EXERCISE 1: Simple Squamous Epithelium
Data Collection:
2. Select the simple squamous epithelium slide from the microscope interface. Using the 10X
objective, locate the tissue sample and bring it into focus.
3. Carefully work your way through all the objectives, focusing with each one until you reach the
40X or 60X objective and capture an image of simple squamous epithelium. Insert your image
below.
Analysis:
4. Using your image from Exercise 1, question 3, label the three different parts of a cell (nucleus,
cytoplasm and cell membrane) and the basal membrane.

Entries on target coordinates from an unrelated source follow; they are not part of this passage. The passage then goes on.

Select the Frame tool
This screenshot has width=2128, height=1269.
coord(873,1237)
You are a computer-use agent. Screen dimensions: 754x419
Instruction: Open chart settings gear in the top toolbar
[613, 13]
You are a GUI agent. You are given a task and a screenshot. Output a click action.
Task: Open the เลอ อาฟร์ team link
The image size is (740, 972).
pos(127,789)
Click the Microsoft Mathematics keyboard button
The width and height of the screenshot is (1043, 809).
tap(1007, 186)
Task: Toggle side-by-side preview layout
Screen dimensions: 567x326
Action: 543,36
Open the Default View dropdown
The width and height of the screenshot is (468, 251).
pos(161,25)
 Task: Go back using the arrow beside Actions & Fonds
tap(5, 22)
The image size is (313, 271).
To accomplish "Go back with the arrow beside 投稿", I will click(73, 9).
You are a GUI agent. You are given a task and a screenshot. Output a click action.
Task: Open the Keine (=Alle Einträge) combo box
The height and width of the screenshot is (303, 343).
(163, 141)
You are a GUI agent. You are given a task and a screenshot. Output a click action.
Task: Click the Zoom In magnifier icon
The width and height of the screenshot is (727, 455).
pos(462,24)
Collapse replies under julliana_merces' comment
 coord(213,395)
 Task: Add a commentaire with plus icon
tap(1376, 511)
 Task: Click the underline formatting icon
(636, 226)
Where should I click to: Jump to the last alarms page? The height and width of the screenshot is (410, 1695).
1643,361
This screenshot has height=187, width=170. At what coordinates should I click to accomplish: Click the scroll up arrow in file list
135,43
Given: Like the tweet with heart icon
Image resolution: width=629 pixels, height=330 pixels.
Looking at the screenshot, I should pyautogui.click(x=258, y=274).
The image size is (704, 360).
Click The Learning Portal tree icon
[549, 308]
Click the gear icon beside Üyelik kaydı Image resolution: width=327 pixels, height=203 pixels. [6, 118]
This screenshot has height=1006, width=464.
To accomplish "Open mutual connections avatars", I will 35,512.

5. Based on your observation, describe the shape of cells and indicate the number of layers in this
tissue type.
6. Are your results in correlation with what you have predicted earlier?
7. Discuss the advantage of having a simple squamous epithelium in the lungs (hint: think of
respiratory gases exchange).
PRE-LAB EXERCISE 2: Simple Cuboidal Epithelium
Pre-lab Question:
1. How many layers of cells do you predict the simple cuboidal epithelium has? And what is the
cell's shape?
EXERCISE 2: Simple Cuboidal Epithelium
Data Collection:
2. Select the simple cuboidal epithelium slide from the microscope interface. Using the 10X
objective, locate the tissue sample and bring it into focus.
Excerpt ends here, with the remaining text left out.